“Fairy Tales are more than true: not because they tell us that dragons exist, but because they tell us that dragons can be beaten.”I really love this quote, which can be found at the start of Coraline. I think it sums up what Coraline achieves rather perfectly: like the best fairy tales, this story is unsettling, but also comforting in a way. By materializing our nameless fears, by giving them a name and a palpable existence, it manages to dispel them somehow.
- G. K. Chesterton
Coraline is a short book, and it tells the story of a young girl who goes through a door in her house that had been hiding nothing but a brick wall before. What she finds on the other side looks exactly like her own house at first. There, her Other Parents greet her. They look just like her parents, except they have big black buttons for eyes. Little by little, Coraline begins to realize she’s gotten herself into a very dangerous situation, and that to get out of it she can only rely on herself, and on the occasional help of a talking black cat.

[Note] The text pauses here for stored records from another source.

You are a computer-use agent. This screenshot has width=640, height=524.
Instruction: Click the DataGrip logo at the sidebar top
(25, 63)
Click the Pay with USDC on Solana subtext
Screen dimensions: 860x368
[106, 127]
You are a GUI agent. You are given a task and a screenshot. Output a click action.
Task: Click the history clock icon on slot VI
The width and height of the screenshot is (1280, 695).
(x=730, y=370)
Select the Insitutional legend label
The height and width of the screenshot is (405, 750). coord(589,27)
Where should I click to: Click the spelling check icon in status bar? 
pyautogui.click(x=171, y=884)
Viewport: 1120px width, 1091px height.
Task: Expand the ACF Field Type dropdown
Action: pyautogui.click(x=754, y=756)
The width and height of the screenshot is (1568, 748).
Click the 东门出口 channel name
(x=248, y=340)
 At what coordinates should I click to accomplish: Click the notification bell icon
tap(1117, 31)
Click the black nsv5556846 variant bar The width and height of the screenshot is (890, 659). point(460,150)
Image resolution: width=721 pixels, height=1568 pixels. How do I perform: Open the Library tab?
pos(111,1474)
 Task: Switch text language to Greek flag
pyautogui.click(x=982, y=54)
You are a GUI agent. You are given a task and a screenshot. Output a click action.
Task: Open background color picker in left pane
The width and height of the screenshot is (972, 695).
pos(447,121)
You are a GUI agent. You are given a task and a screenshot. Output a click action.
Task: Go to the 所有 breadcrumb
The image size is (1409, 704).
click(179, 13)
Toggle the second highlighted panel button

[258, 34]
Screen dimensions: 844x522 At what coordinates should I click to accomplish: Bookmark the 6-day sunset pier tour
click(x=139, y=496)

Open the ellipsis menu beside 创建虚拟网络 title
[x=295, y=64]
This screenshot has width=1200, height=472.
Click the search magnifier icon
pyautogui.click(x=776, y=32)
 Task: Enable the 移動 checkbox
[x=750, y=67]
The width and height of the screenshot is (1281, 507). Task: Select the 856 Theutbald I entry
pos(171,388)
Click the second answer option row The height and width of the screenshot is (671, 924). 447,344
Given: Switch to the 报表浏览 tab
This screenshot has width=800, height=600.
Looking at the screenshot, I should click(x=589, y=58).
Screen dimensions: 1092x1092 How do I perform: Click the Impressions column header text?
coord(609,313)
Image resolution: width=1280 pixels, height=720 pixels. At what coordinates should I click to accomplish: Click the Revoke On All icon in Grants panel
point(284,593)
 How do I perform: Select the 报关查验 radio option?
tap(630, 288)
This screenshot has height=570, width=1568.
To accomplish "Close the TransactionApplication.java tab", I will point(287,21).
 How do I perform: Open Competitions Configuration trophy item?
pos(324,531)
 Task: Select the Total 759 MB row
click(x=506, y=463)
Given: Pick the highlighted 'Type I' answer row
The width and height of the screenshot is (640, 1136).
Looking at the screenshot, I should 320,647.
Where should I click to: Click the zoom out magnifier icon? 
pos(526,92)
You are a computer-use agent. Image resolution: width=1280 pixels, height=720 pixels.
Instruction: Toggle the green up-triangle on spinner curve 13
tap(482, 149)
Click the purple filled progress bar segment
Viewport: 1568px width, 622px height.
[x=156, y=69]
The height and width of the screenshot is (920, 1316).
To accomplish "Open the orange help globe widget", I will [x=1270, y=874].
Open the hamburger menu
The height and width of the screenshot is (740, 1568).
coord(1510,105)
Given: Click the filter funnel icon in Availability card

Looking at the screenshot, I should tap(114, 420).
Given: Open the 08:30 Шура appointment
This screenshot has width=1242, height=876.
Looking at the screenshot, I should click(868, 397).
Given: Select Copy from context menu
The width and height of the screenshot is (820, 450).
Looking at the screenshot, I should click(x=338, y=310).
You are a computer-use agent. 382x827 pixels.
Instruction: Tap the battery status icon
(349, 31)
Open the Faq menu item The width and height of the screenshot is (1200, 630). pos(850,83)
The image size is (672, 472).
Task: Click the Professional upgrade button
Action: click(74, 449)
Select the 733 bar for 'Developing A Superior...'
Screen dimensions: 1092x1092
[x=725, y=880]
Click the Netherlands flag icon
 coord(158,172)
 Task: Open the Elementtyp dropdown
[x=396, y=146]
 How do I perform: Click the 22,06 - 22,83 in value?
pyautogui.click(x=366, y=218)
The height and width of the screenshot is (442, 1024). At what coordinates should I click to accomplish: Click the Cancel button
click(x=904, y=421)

It had been far too long since I’d last read this book. So long, in fact, that I had even forgotten all about the wonderful Mouse Song! There’s nothing like the joy of revisiting a favourite author, and it’s particularly nice when their work manages to be even better than you remembered.
I realized something I hadn’t realized before: this book is the prototype of my concept of what a Neil Gaiman book is. The voice he uses in this book is particularly Neil. Until now, I wouldn’t usually recommend it to people as an introduction to his work, but I think I’m going to from now on.
There are many things I love about this book, so if I were to name them all this post would be much too long. But just to name a few, I love the black cat - I love how he manages to embody the very essence of catness. The scene where Coraline is holding the tense cat could only have been written by someone who knows cats very well indeed. I also love how things in this book are creepy in just the right amount. The sense of wrongness on the Other House is subtle at first, and it increases over time, but it’s never over the top, and it manages to be even more disturbing exactly for that reason. And of course, I love Coraline herself. She’s clever and wise beyond her age, and she shows us that courage is not the lack of fear, but rather the determination to not let fear paralyse us.
Last but not least, I love Dave Mckean’s wonderful illustrations:
Another thing I had forgotten was that this book had blurbs by three of my favourite authors: Philip Pullman, Terry Pratchett and Diana Wynne Jones. And then I remembered that it was exactly because of his blurb in this book that I decided to start reading Philip Pullman. It reminded me of what Carl V. said in a recent post of his: I can track so much of what I love these days back to Neil Gaiman.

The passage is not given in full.